0,99 € für ein "Tagesticket", oder 4,99 für eine Woche wären mir dafür allerdings schon wieder zu viel. Oft sind halt viele Artikel dabei, die man gar nicht lesen will. Da wäre ein Zahlsystem auf Artikel-Basis interessanter.

Der Hauptgrund, weswegen die meisten aber jedoch zu Addblockern greifen, ist ja der, daß es viele Webauftritte ganz einfach übertreiben mit Ihrer lästigen Werbung. Ist diese relativ dezent gehalten und mit Hirn in die Websites eingebunden, habe ich keine Probleme den Addblcoker zu deaktiveren, da es aber leider inzwischen zum Standard gehört nervige Popups oder noch schlimmer nervige Videos mit über lauter Vertonung zu verwenden, bleibt mein Addblocker eingeschaltet. Ich habe nämlich keine Lust meinen Nachbarn erklären zu müssen, warum deren Nacht durch einen überlauten Werbespot von XY unterbrochen wurde, oder auf meinem Smartphone Traffic für Inhalt zu verschwenden, welcher mich nicht im geringsten interessiert.
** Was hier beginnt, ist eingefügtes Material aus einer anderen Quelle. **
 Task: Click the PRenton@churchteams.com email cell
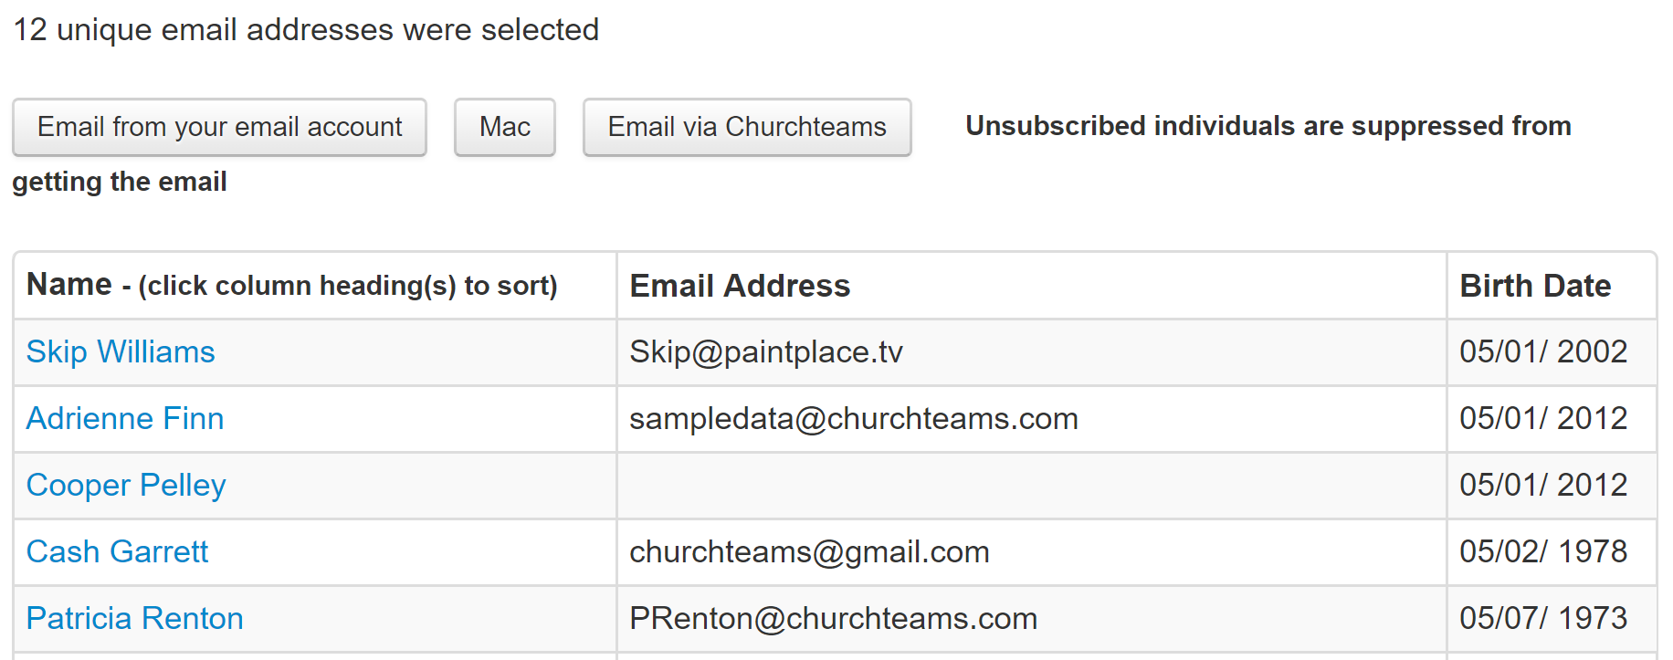click(x=833, y=619)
Mal abgesehen davon, das mich solche Werbung sowieso *NIE* "positiv" im Sinne des Werbenden beeinflussen würde. Ganz im Gegenteil! Geht mir die Werbung eines Produktes zu sehr auf den Wecker, wird das Produkt kurzum boykottiert. Und ich weiss das ich nicht der Einzige bin der in diesen Fällen so vorgeht.


----------



## PsyMagician (22. Oktober 2015)

Loosa schrieb:


> Ich denke, genau das ist der Sinn dahinter. Dein werbefreier Klick bringt ihnen, außer Kosten, nämlich Null,garnichts.



Stimmt... die Kosten für den Webauftritt müssen Sie aber dennoch tragen ... also Quasi eine Loose:Loose Situation


----------



## Shadow_Man (22. Oktober 2015)

Ich hoffe, dass Computec sich nicht auf sowas einlässt und quasi einen Krieg gegen die eigene Kundschaft führt.


----------



## Orzhov (22. Oktober 2015)

McDrake schrieb:


> Inwiefern?



Ich denke indem sie versuchen durch Gewalt Verhaltensweisen die sich im Internet etabliert haben zu stoppen.


----------



## Loosa (22. Oktober 2015)

Hasamoto schrieb:


> 90% aller Computer Viren weden durch solche Werbung verteilt.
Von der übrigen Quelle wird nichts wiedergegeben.